V4.20 - V-Belts and heat; part 2

Last week, we started talking about a fellow’s Powermatic planer that has a 3 V-belt drive system and he thinks the belts/pulleys are getting too hot. From the tone of his post, it reads as if he is amazed that there is any heat at all. My contention is that, yes, there is heat, there will BE some heat and it really isn’t unusual… for these reasons…picking up where we left off:

Just running with that and thinking out loud, with a 4500 rpm cutterhead and 3" OD cutterhead pulley (2.85" pitch diameter), I get around 3350 ft/min belt speed. If it takes a 5 lb pull on the belts to move the system at a steady speed, that's about .5 hp [375W or 1270 BTU/hr] lost in the belts and bearings (mostly the belts, assuming ball bearings). Scale that up or down if 5 lb isn't right, but that's a pretty big power loss running under no-load conditions (1/10th of the 5 hp I think that machine's motor is rated for).

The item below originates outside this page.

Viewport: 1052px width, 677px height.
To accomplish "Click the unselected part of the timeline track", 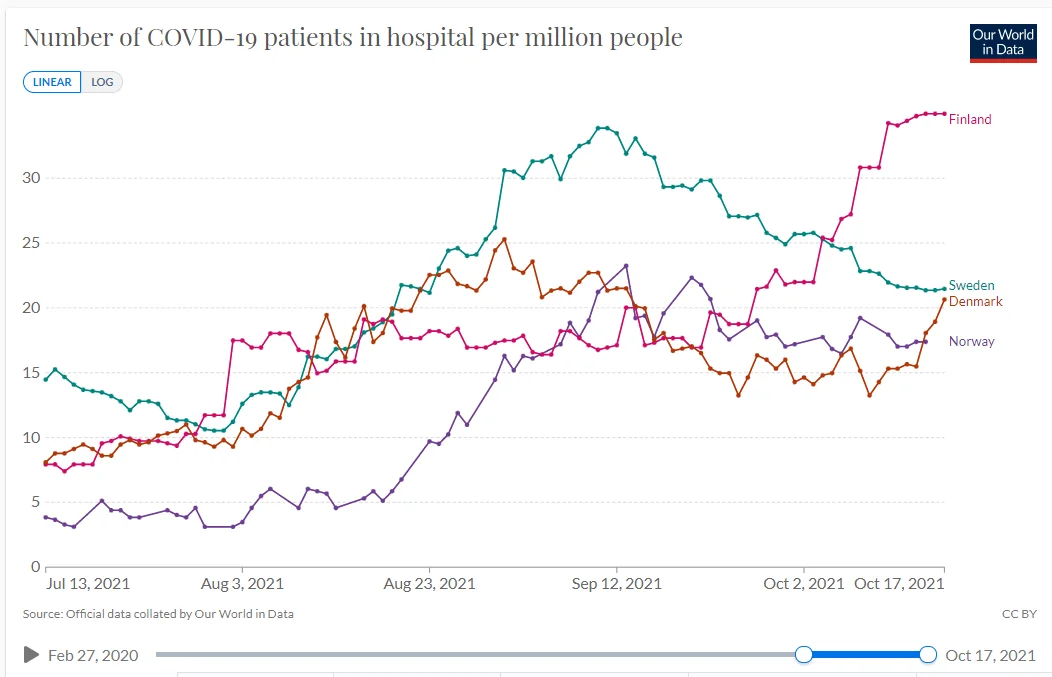I will 478,655.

Not surprising, as there are three A-section belts in there, but pretty big nonetheless. Additional power is lost through air movement and sound generation, but I suspect that's minor. But losing 1/2 hp (more or less) to heat in the drive should make for a noticeable increase in temperature, and with little skin area on those sheaves, they'll have a hard time shedding that heat, at least until they're hot enough to reach equilibrium.

Power loss in the belts may actually be higher at high speeds due to the viscoelasticity of synthetic rubbers, where the faster you deform it, the harder it resists deformation, so at high speeds it's harder to flex, and therefore wastes more energy. But for sure, the bend/unbend events are very fast, and with a 30" pulley to pulley center distance (eyeball estimate), each belt bends and straightens over 1000 times per minute (twice per round trip). Cogged AX-series belts won't heat as much, and serpentine belts far less still (they're so thin, there's little stretching/compressing of the 'rubber'). But the sliding of the vee into and out of the grooves will still be there for all belts, so some heat is generated there too, no matter what.

A possible resolution would be to reduce the belt tension a little. As long as they don't slip under heavy cutting, there's no harm, but frying the belts if the cutterhead stalls wouldn't be a good thing. I'd just run them as-is, and if they need replacing some day, use AX belts for the higher efficiency and lower heat generation.

The bottom line is that heat is going to happen. How much is too much? If the belts start melting – yep, that’s too much.